Gestern trafen sich Merkel, Hollande und Renzi auf der italienischen Insel Ventotene. Dort haben Pertini, Spinelli und andere das Manifest „Für ein freies und vereintes Europa“ verfasst. Sie waren dort als Gefangene Mussolinis festgesetzt. Das Gefängnis befindet sich nicht auf Ventotene, sondern auf einem Felsklotz etwas östlich davon, auf der Insel Santo Stefano.
Das Gefängnis wurde 1795 erbaut, Architekt war Francesco Carpi. Es war das erste Gefängnis, das mit einem Konzept gebaut wurde: Es sieht aus wie ein oben gedeckeltes U. Der „Deckel“ diente als Verwaltungsgebäude, die Zellen befanden sich im U selbst. Nun könnte man denken, ein Gefängnis mit Meerblick habe zumindest, was den Meerblick angeht, sein Gutes und Schönes. Hier aber kommt das Konzept ins Spiel: Der britische Philosoph Jeremy Bentham hatte die Idee entwickelt, Gefängnisse aber auch Fabriken so zu errichten, dass sie von einem zentralen Überwachungsturm im Idealfall von einem einzigen Menschen überwacht werden konnten. Der Blick nach draußen war verwehrt, indem die Fenster so weit oben angebracht waren, dass zwar Licht hineinkam, der Häftling aber nicht hinaussehen konnte. Die Idee hat bis in unsere Tage den Bau von Gefängnissen beeinflusst, man denke nur an die strahlenförmigen Haftanstalten „Modelo“ in Madrid und die JVA Moabit: wo die Zellentrakte in der Mitte zusammenkommen, das ist der Ein-Mann-Überwachungsturm.

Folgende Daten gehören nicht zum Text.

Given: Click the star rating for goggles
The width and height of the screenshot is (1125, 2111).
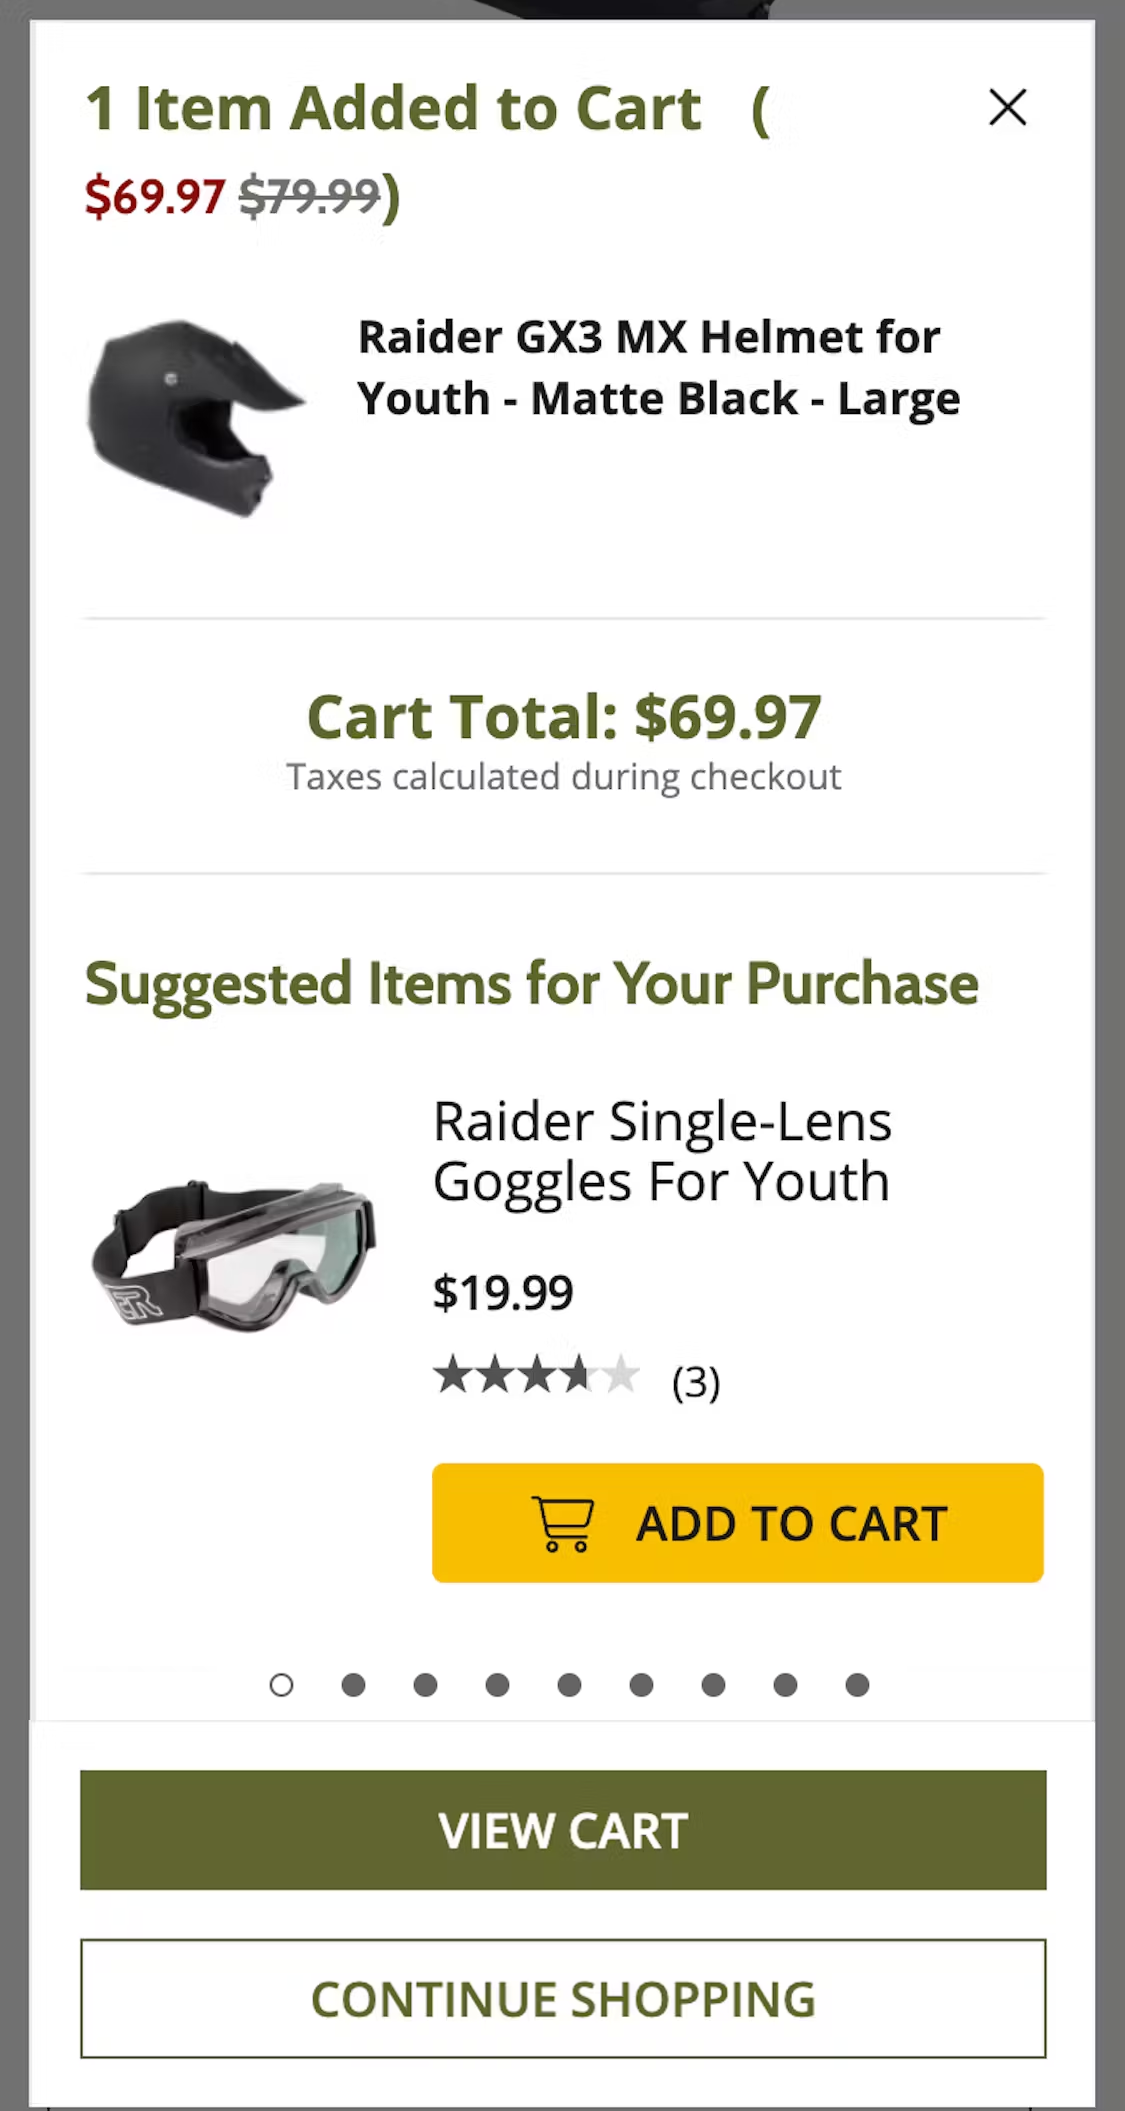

Im Falle von Santo Stefano beinhaltete das Konzept auch, dass angenommen wurde, der Gefangene, der keinen sehnsüchtigen Blick auf´s Meer werfen kann, sondern nur den zentralen Überwachungsturm anstarrt, gehe eher in sich, da er ja nicht abgelenkt werde. Das war wohl ein Denkfehler.
Erstaunlich, ja erschütternd ist, dass die Italiener dieses Gefängnis erst 1965 aufgegeben haben.
Die Gefängniswärter wohnten mit ihren Familien auf der Insel Ventotene, sozusagen dem Vorhof zur Hölle.
In der Hölle selbst machten sich die antifaschistischen Widerständler Gedanken über die Zeit nach Mussolini, was angesichts der Trostlosigkeit ihrer Lage beachtenswert ist.